Retype the data below exactly, skipping pictures.

•••

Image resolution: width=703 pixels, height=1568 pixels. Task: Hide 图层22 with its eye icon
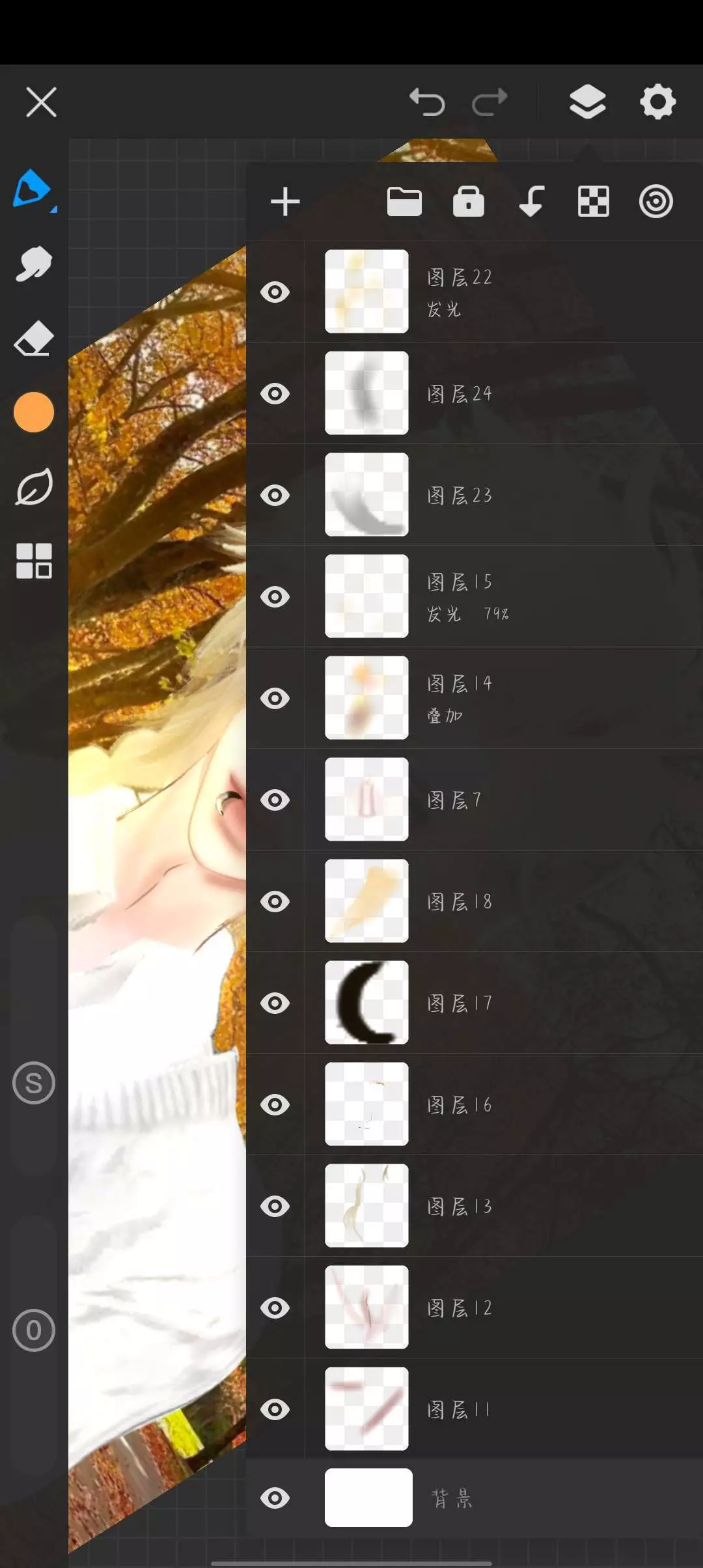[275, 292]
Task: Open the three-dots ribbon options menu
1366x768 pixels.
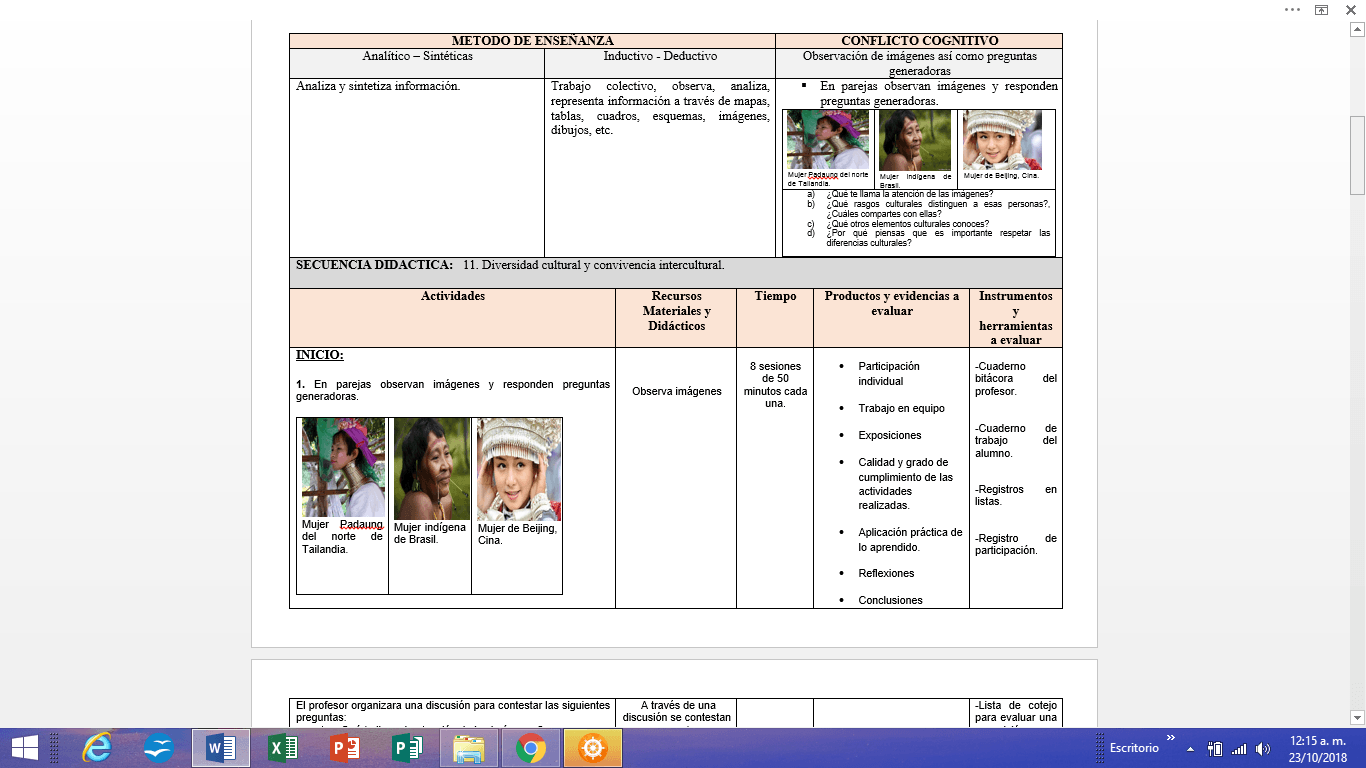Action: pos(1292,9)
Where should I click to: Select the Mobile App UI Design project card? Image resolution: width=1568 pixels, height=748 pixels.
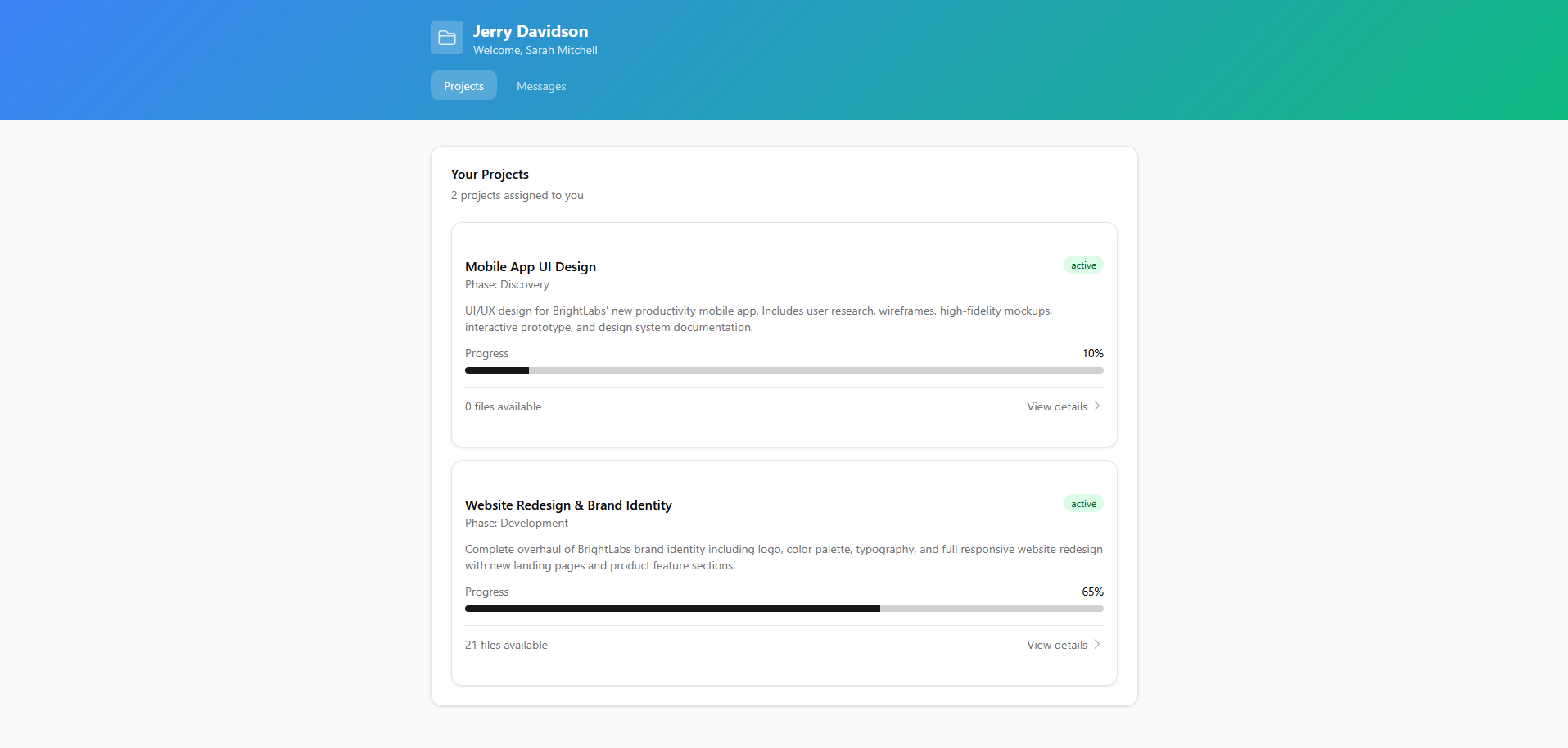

•••

Your solution →
Image resolution: width=703 pixels, height=1568 pixels. Task: Hide 图层22 with its eye icon
[275, 292]
Task: Open the three-dots ribbon options menu
1366x768 pixels.
Action: pos(1292,9)
Where should I click to: Select the Mobile App UI Design project card? Image resolution: width=1568 pixels, height=748 pixels.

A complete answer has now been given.